Dianne and I only had time for a short visit before the nurse came in and started my I.V.  I met the anesthesiologist for the first time.

“Have you had surgery before?”

“Yes, thirty-one years ago,” I said.

“How did it go? Did you have any complications?”

“I got nauseated,” I explained.

“Well, the medication we use now is much different than those used thirty-one years ago,” he reassured me, “but we’ll give you some medicine to help with the nausea just in case.”

“Thanks,” I said, relieved there was something to offset those horrible symptoms.

He’d only been gone a few minutes before the general surgeon pushed the sliding door open and walked into the small room. She’s a pretty doctor with long, dark hair and I suppose a few years younger. She explained,“This surgery will treat your hernia by repairing the tear in the abdominal wall. An incision will be made so I have a direct view of the hernia and the repair will be done through this incision.

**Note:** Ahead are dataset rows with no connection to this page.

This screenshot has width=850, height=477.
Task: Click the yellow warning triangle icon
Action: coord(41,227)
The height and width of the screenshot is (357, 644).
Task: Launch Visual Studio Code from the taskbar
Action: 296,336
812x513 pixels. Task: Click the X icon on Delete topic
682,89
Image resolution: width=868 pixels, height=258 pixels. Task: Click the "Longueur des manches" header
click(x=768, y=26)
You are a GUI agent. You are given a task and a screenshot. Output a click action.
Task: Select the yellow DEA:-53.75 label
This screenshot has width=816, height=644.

To repair the defect, a special mesh material made of strong, flexible plastic which stays in the body will be used to patch the torn area. The mesh will be placed behind and in front of the tear. Over time, nearby tissues grow into the mesh to strengthen the repair.”

“So I guess this means I’ll have abs of mesh,” I asked with a chuckle.

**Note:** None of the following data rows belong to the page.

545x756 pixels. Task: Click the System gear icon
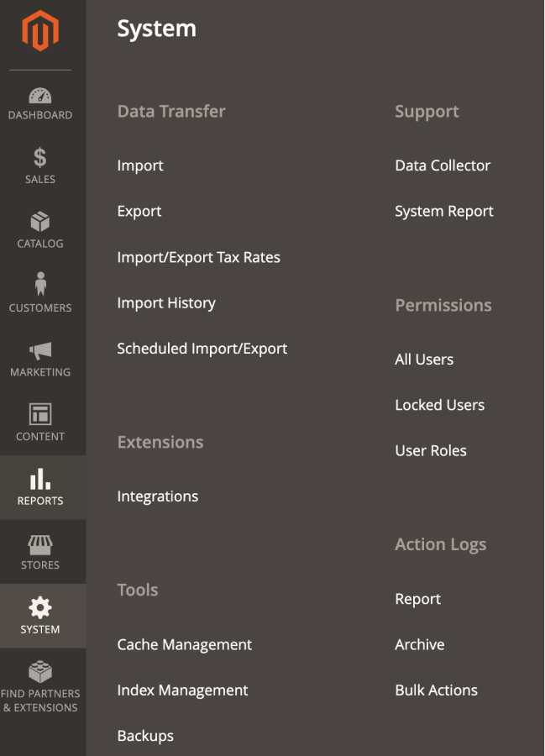pyautogui.click(x=40, y=607)
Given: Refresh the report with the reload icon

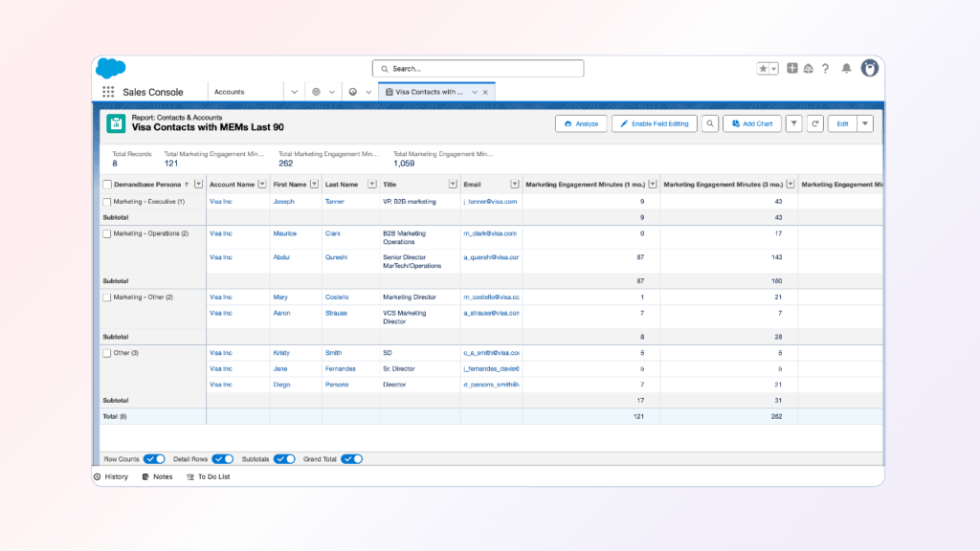Looking at the screenshot, I should [815, 123].
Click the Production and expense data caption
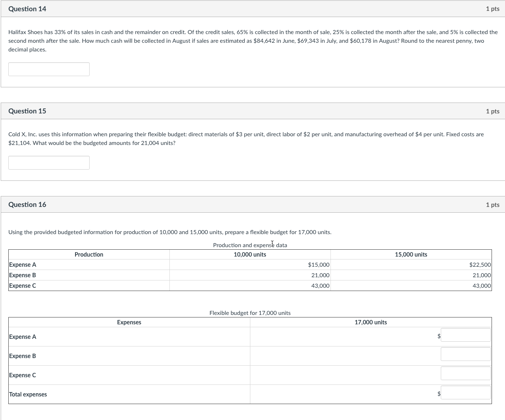Image resolution: width=505 pixels, height=420 pixels. point(250,245)
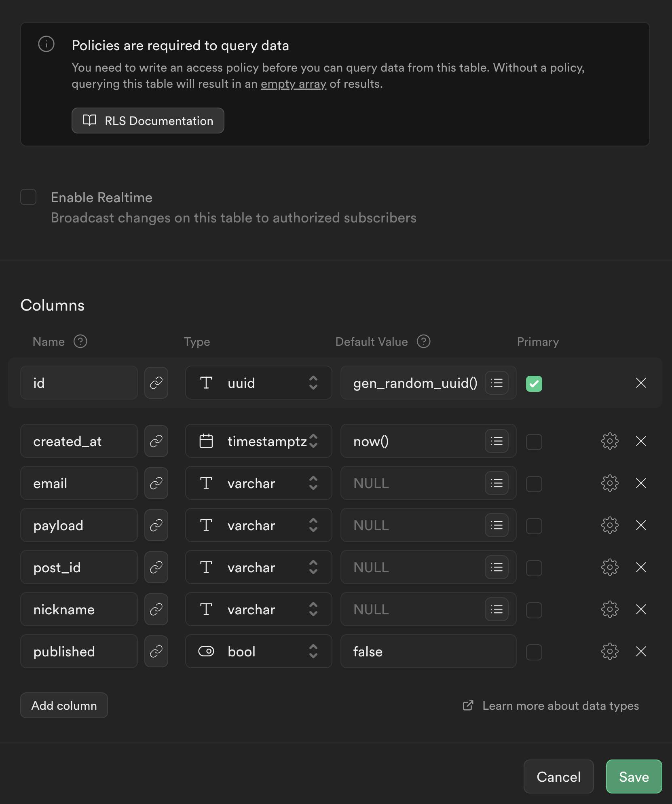The width and height of the screenshot is (672, 804).
Task: Click the foreign key link icon for email
Action: pyautogui.click(x=156, y=483)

She smiled, took her marker and drew on the lower part of my abdomen where the incision would be. I started feeling drowsy, but had one last request: “Please take out all the extra fatty tissue.” I remember her stating that was a common request as they pushed my bed towards the operating room, which I have no recollection of ever entering.

The next thing I knew I was asked to take a deep breath. My throat and the muscles in neck were sore. I was prepared to have a sore belly, but the throat and neck pain was a surprise. I was aware of the ice bag on my stomach, so I assumed the surgery was completed. “The surgery went well,” the nurse said. “Here are some crackers and ice water. Do you want a drink?”

She put a straw to my lips and I took a drink and started feeling nauseated. She shot something into my I.V. and said it would help, but it didn’t.

The nurse kept talking to me and I took that to mean my nap had been long enough. I supposed they wanted me to wake up and go home, so I tried to cooperate.

The more awake I became, the more nauseated I felt. Anxious to get the ride home over with, I asked Dianne to help me get dressed. What seemed to be thirty minutes was in reality six hours, which isn’t long when you consider the prep, surgery and recovery time. The nurse pushed me in a wheelchair to the front door with pain and nausea prescriptions in hand. Dianne pulled her car up to the front door and they both helped me get seated and belted in for the short drive home.

Before I knew it I was in the comfort of my own home, greeted by Mark and our daughter, Katie, who proved to be the best nurse I’d had all day.  She waited on my every need and quickly cleaned and replaced my barf bowls. It was the worst part of the surgery. I do not hold my anesthesia well and it was two days before I felt like I could hold down any food. I didn’t dare take my pain medication for fear it would only make me feel worse and the nausea medication given did nothing for me as far as I could tell.

My recovery after those two days has been comparably easy. The pain hasn’t been bad as long as I refrain from sneezing, coughing or laughing, which isn’t easy when you live with Mark, Katie, Eldin and their dog, Lizzy.  I’m hoping when my swelling goes down I’ll see that the doctor did as I asked in removing all unwanted fatty tissue. When my six week healing period is up I’ll be anxious to turn my abs of mesh into abs of steel.